• _EXERCISE PROMPT_
One part of the entries below is wanted: the lines from the one containing "Task: Click the 返回 return button" through the one containing "Select the Активные группы tab". Write those out exactly and nothing else.

• _EXTRACTED RECORDS_
=== Section Start ===
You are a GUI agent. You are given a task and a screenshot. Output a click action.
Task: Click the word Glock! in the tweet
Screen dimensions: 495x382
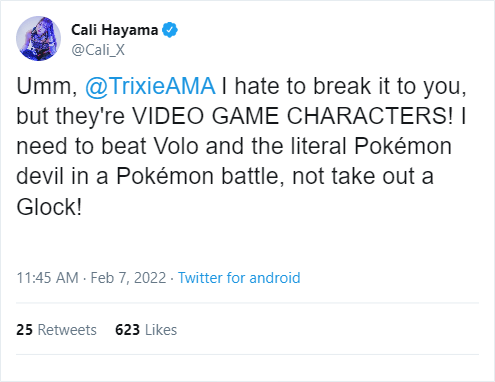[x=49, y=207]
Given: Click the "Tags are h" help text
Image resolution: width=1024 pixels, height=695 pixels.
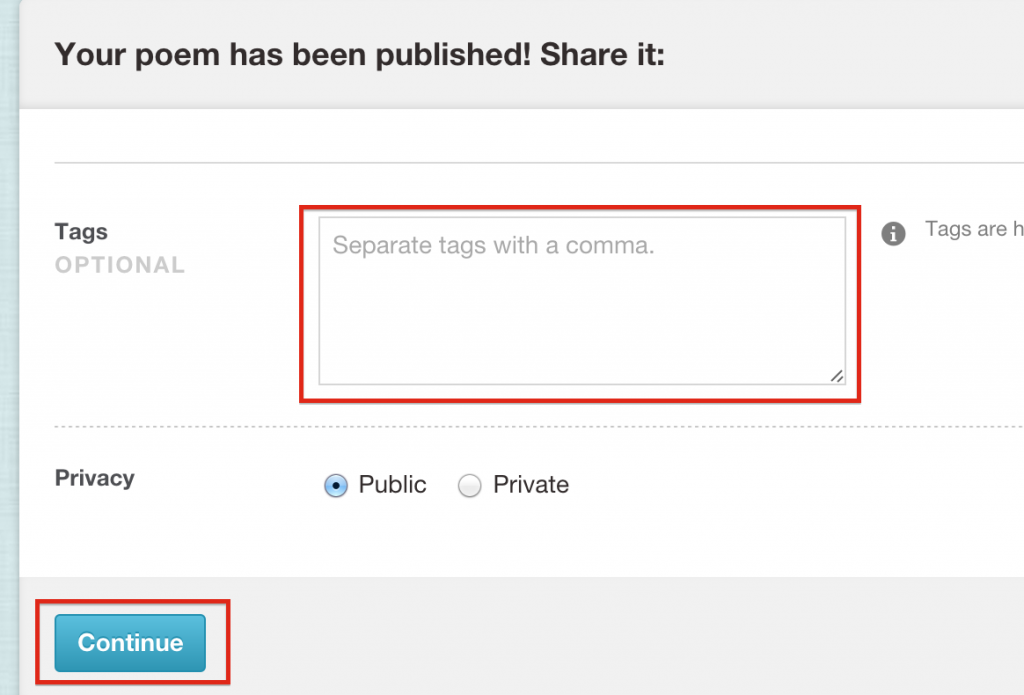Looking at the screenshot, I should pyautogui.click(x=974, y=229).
=== Section End ===
=== Section Start ===
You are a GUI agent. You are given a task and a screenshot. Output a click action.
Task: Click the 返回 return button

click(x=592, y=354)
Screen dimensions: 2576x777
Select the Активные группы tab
=== Section End ===
• _TASK RESULT_
Task: Click the 返回 return button

click(x=592, y=354)
Screen dimensions: 2576x777
Select the Активные группы tab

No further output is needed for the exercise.